Polynomials

[BobbyJones]

This question says the 7th degree polynomial x^7 - 3x^6 - 7x^4 + 21x^3 - 8x +24 has a factor of (x-3)


a) Divide x^7 - 3x^6 - 7x^4 + 21x^3 - 8x +24 bu x-3, and put in form (x-3)(ax^6+bx^3+c)

---I've done this part

b) By putting z = x^3, find all the factors, real or complex of the 6th degree polynomial and thus express x^7 - 3x^6 - 7x^4 + 21x^3 - 8x +24 as the product of seven linear factors.

----I've managed to find the real factors but cant find the Imaginary.
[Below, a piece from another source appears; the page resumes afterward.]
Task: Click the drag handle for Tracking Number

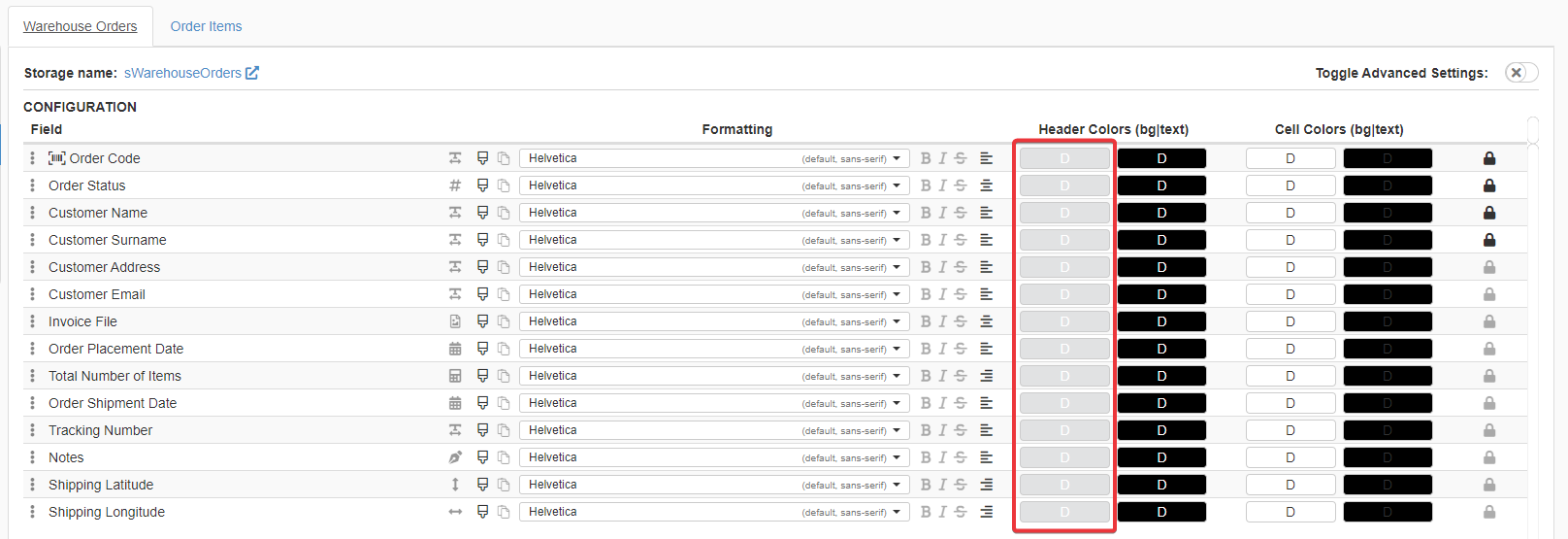Action: tap(32, 430)
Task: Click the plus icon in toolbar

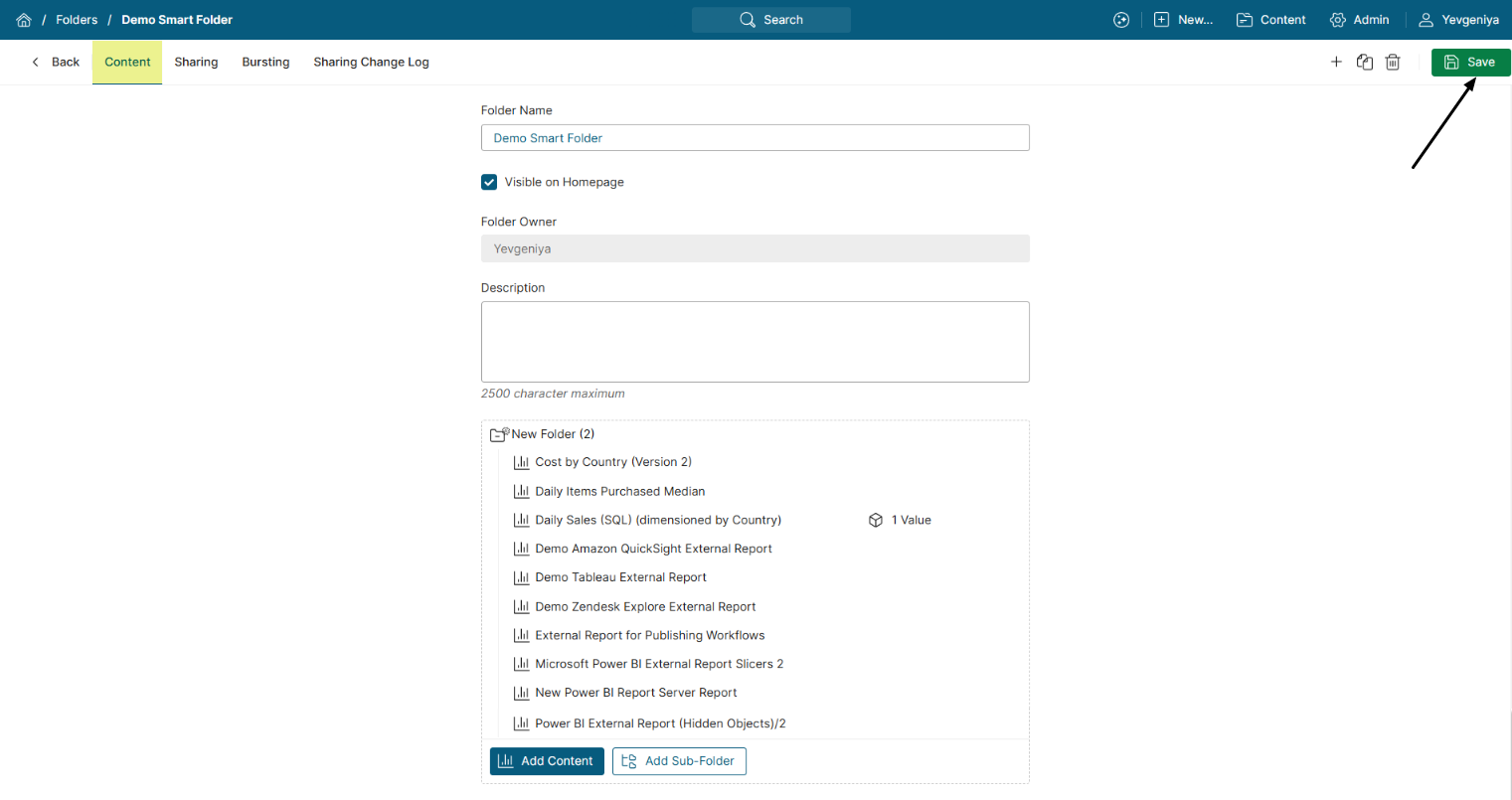Action: 1336,62
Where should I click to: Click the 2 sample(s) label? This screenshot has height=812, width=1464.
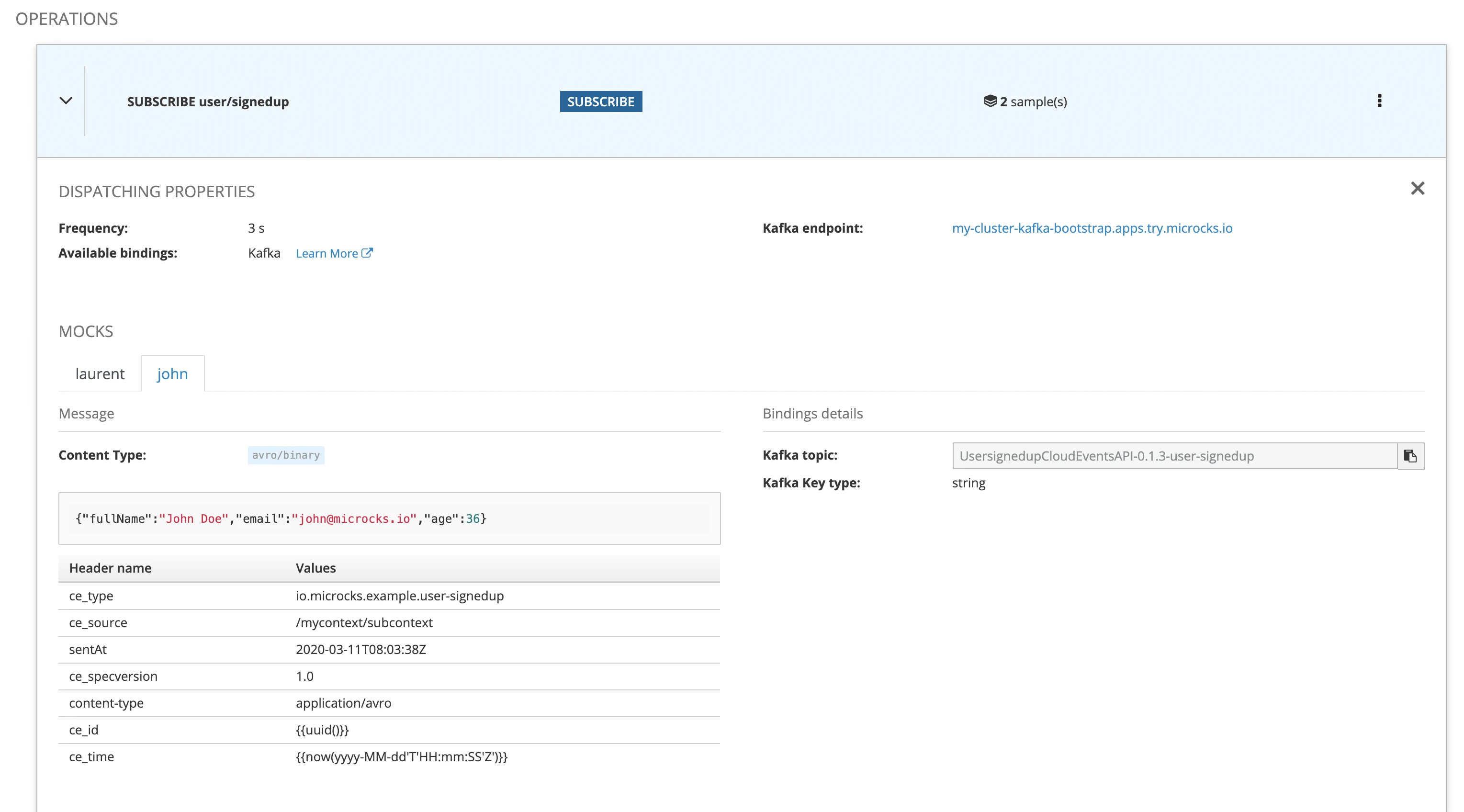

Can someone show me how to work out the imaginary factors please.

Thankyou.

 

[soroban]

Hello, BobbyJones!

\(\displaystyle \text{The polynomial }f(x) \:=\:x^7 - 3x^6 - 7x^4 + 21x^3 - 8x +24\) .\(\displaystyle \text{ has a factor of }(x-3).\)

\(\displaystyle \text{a) Divide }f(x)\text{ by }x-3\text{, and put in the form: }(x-3)(ax^6+bx^3+c)\)

--- I've done this part


b) By putting z = x^3, . This is unnecessary.
. . find all the factors, real or complex of the 6th degree polynomial
. . and thus express \(\displaystyle f(x)\) as the product of seven linear factors.

--- I've managed to find the real factors but cant find the Imaginary.
. . Can someone show me how to work out the imaginary factors please?
. . Thankyou.

\(\displaystyle f(x)\) factors: .\(\displaystyle (x-3)(x^6 - 7x^3 - 8) \:=\:0\)

Hence, one of the factors is: \(\displaystyle (x - 3)\)


We have: .\(\displaystyle x^6 - 7x^3 - 8 \:=\:0\)

Factor: .\(\displaystyle (x^3 + 1)(x^3-8) \:=\:0\)

And we have two cubic equations to solve . . .


\(\displaystyle x^3 + 1 \:=\:0 \quad\Rightarrow\quad (x+1)(x^2 - x + 1) \:=\:0\)

. . Hence: .\(\displaystyle (x + 1)\) is a factor.

.\(\displaystyle x^2-x+1\:=\:0 \quad\Rightarrow\quad x \:=\:\dfrac{1 \pm i\sqrt{3}}{2} \)
. . Hence: ..\(\displaystyle \left(x - \frac{1 + i\sqrt{3}}{2}\right)\,\text{ and }\,\left(x - \frac{1-i\sqrt{3}}{2}\right)\,\text{ are factors.}\)


\(\displaystyle x^3 - 8 \:=\:0 \quad\Rightarrow\quad (x - 2)(x^2 +2x + 4) \:=\:0\)

. . Hence: .\(\displaystyle (x-2)\) is a factor.

\(\displaystyle x^2 + 2x + 4 \:=\:0 \quad\Rightarrow\quad x \:=\:\dfrac{\text{-}2 \pm\sqrt{-12}}{2} \:=\:\dfrac{\text{-}2\pm2i\sqrt{3}}{2} \:=\:\text{-}1 \pm i\sqrt{3}\)

. . Hence: .\(\displaystyle \left(x - \left[\text{-}1 + i\sqrt{3}\right]\right)\,\text{ and }\,\left(x - \left[\text{-}1 - i\sqrt{3}\right]\right)\,\text{ are factors.} \)


Therefore: .\(\displaystyle f(x) \;=\;(x-3)(x+1)(x-2)\left(x - \frac{1\pm i\sqrt{3}}{2}\right)\big(x - [\text{-}1 \pm i\sqrt{3}]\big)\)


By the way, this is not a Differential Equation problem.